Conrad – Foi um álbum que revolucionou a música e o comportamento dos brasileiros.  Foi um divisor de águas, principalmente pela indústria fonográfica. Eu participei de um tributo aos Secos & Molhados no Teatro São Pedro, em Porto Alegre, em 3 de novembro com o cantor Marcos Delfino. E foi uma loucura, porque o teatro estava pilhado de gente, deu lotação total, tinha gente de pé nas galerias. Foi de uma recepção assim fantástica do Público

BP – Quando fizeram o álbum e a banda imaginavam o sucesso que seria?

Conrad – A gente sempre foi ousado. A gente acreditava na proposta e que estávamos no caminho certo, mas não esperávamos que seria tão rápido.  O fato de a gente ter entrado já maquiado causou um impacto grande. A ideia da estreia eram dois dias de show e tivemos que estender para outra semana. Foi sucesso desde o primeiro show. Foi um ano que pouquinho mas que mudou tudo. De agosto de 1973 até agosto de 1974, nós fizemos 369 shows mais do que um por dia do ano. Depois de 1 ano, estava literalmente esgotado.

BP – Vocês passaram por Curitiba neste período?

Conrad – A gente fez Curitiba ainda em 1973 no Círculo Militar. Eu voltei no local 50 anos depois e foi interessante identificar.

BP – E qual que é a sua impressão sobre o público curitibano?

Conrad – Olha as poucas exposições que eu tive me deixaram muito confortável, porque tem uma receptividade muito, muito calorosa.

BP – E nas demais cidades?

Conrad –  Desde que acabou o Secos & Molhados eu venho numa constante na carreira apesar de não estar figurando na grande mídia. Mas eu criei um público que me conhece há muitos anos.  E esse boca-a-boca me traz gente nova.

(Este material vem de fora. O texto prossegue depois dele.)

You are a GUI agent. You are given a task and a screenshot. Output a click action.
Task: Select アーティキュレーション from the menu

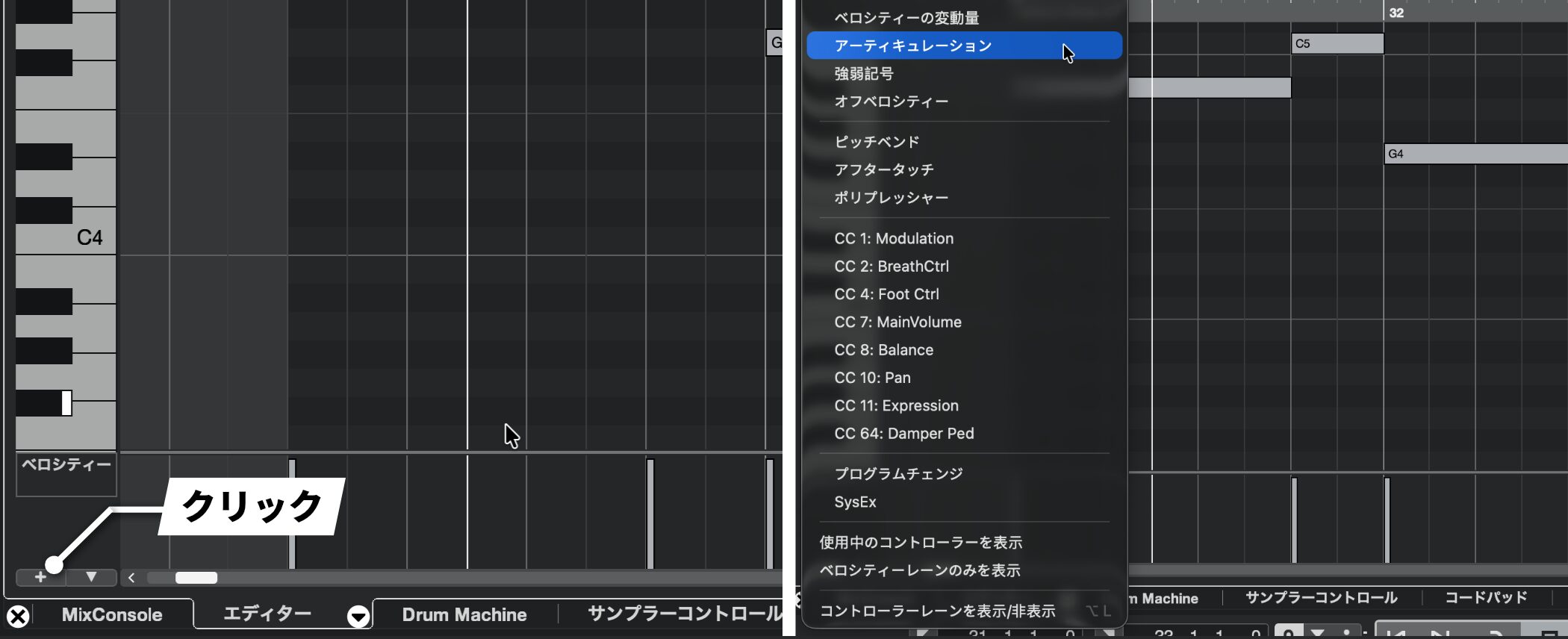coord(912,46)
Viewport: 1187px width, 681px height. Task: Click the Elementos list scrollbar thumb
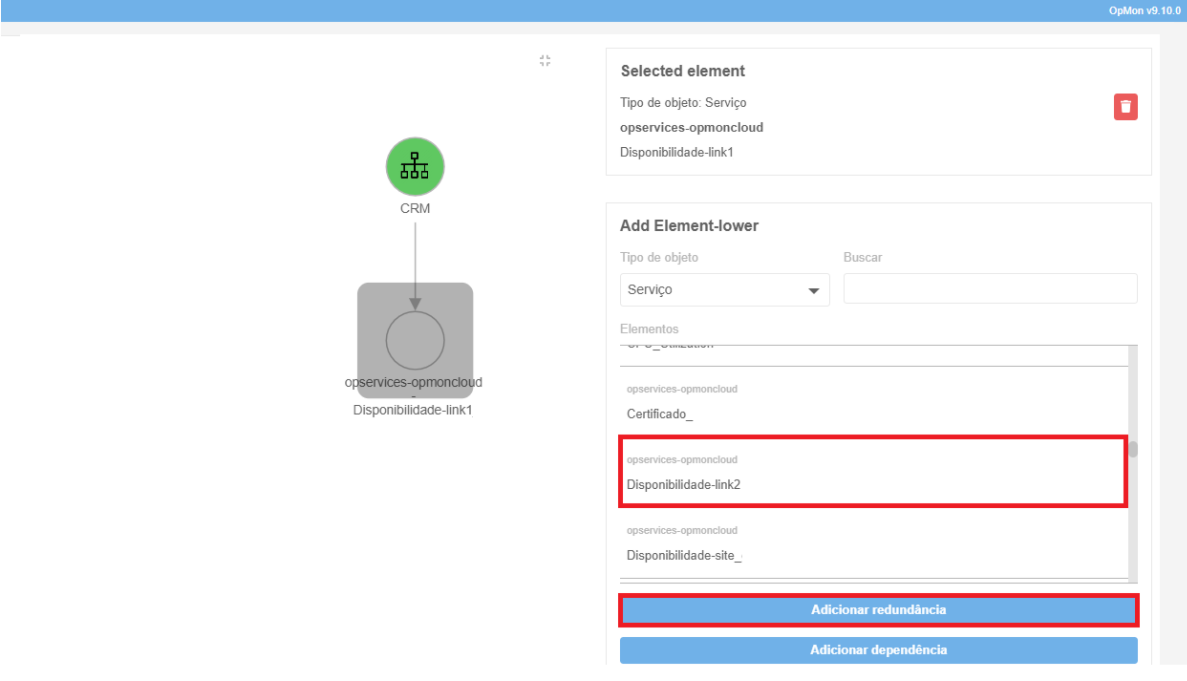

BP – Ney Matogrosso lançou neste ano o single “O fio do meu destino”,  uma  música (relativamente) nova sua. Como foi?

Conrad – Ney me telefonou dizendo que estava querendo gravar uma coisa minha. Eu mandei uma nova e ele escolheu “O Fio do meu Destino”.  Ele é um artista impecável, mas eu particularmente não gostei da gravação e falei isso pra ele na boa. Ele descaracterizou minha criação. Como eu o conheço há 50 anos, sei que ele tem potencial para fazer uma coisa melhor que fez.  Mas eu não posso culpa-lo, porque eu tinha me comprometido a acompanhar a gravação no Rio de Janeiro, mas aí eu tive um imprevisto aqui  em Curitiba e acabei não podendo ir.

BP – Planos para o futuro, vamos aqui para a cidade. O que que a gente pode esperar do Gerson em Curitiba?

Conrad – Então eu quero como, como eu te falei, né? Eu estou empenhado agora, sabe, em ver se eu consigo realmente montar agenda.  Outro dia fui ver um espetáculo no Teatro Guaíra e se abriu uma possibilidade, além do Teatro Paiol. A partir de fevereiro, provavelmente colocarei a banda na rua.